What should `NA` be converted to in Python? #197

terrytangyuan · 2018-03-26T20:32:50Z

Currently NA is converted to Python as True which doesn't make too much sense. This is because NA is logical in R.

> class(NA)
[1] "logical"
> r_to_py(NA)
True

Perhaps we should treat it as np.nan (similar to R's NaN) since that's the representation Python users use for missing data, e.g. missing data in pandas objects?

> r_to_py(NaN)
nan

"NaN is the the default missing value marker for reasons of computational speed and convenience. However, if you want to consider inf and -inf to be "NA" in computations, you can set pandas.options.mode.use_inf_as_na = True" (source). So this might be something we need to keep in mind when deciding how we approach this.

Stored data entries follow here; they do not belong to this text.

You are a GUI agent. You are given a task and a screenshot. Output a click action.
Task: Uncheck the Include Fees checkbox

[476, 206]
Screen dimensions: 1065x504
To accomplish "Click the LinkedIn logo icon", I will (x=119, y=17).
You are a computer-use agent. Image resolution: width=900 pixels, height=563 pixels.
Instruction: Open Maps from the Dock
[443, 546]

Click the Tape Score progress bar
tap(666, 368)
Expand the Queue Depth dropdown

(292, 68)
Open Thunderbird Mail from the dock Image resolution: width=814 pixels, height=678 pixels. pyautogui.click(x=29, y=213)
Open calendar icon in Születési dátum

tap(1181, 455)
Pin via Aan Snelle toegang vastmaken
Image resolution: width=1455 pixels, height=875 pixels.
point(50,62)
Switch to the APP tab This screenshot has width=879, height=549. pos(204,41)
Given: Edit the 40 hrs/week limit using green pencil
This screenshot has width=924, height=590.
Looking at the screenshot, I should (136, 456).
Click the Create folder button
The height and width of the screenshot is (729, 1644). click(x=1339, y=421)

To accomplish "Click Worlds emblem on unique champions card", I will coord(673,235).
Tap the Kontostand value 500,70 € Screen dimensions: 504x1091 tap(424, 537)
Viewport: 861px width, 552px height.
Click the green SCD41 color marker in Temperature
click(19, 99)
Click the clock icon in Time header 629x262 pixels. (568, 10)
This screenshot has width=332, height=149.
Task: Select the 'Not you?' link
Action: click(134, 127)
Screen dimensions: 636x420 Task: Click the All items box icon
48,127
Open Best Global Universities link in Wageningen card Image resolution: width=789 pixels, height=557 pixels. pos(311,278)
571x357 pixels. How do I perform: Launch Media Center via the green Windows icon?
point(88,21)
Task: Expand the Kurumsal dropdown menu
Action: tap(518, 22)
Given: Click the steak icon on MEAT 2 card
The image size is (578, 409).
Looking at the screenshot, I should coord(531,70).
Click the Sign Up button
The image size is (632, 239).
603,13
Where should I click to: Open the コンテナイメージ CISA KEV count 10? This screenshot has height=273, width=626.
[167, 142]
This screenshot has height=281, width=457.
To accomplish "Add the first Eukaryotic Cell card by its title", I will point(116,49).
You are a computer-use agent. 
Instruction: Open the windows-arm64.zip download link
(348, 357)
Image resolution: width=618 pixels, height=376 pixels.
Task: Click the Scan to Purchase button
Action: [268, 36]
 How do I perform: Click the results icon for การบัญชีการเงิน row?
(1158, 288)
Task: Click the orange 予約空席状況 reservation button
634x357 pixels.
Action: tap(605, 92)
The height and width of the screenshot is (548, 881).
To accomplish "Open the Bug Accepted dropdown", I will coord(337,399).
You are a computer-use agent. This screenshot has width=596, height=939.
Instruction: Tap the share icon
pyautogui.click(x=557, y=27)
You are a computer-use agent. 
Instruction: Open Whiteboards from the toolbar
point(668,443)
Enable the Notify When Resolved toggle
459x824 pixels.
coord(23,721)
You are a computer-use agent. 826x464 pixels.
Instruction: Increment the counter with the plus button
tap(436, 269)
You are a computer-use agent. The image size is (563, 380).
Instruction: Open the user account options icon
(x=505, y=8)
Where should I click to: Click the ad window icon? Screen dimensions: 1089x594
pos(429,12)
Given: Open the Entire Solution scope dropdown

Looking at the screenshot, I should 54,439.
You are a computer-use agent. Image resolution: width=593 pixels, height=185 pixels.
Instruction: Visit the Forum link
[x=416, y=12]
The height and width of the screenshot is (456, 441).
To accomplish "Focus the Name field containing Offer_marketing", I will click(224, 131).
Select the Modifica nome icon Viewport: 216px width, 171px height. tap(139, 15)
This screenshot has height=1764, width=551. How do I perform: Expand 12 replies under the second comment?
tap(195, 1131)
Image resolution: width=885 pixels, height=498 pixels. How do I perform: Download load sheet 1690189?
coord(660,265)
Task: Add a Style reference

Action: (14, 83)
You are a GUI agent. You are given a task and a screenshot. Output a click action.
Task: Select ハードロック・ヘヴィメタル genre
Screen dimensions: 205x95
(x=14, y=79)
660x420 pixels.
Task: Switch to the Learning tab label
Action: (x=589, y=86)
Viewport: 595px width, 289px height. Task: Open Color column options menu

The text was updated successfully, but these errors were encountered:

Jiang-Li-backup · 2018-04-17T21:14:34Z

What I just observed are: the missing values in a character column was converted to the character of NA, and the missing values in an integer column was converted to -2147483648

set.seed(1)
N <- 1000
df <- tibble(
dimension1 = sample(c("I", "II", "III"), N, replace = T),
dimension2 = sample(c("A", "B", "C"), N, replace = T),
measure1 = sample(1:10, N, replace = T),
measure2 = sample(1:10, N, replace = T)
)

df <- as_tibble(lapply(df, function(r) r[sample(c(TRUE, NA), prob = c(0.85, 0.15), size = length(r), replace = TRUE) ]))

print(r.df)

hilaryparker · 2019-06-24T22:40:50Z

Just confirming that missing values in integer columns are also being translated to -2147483648 in my context.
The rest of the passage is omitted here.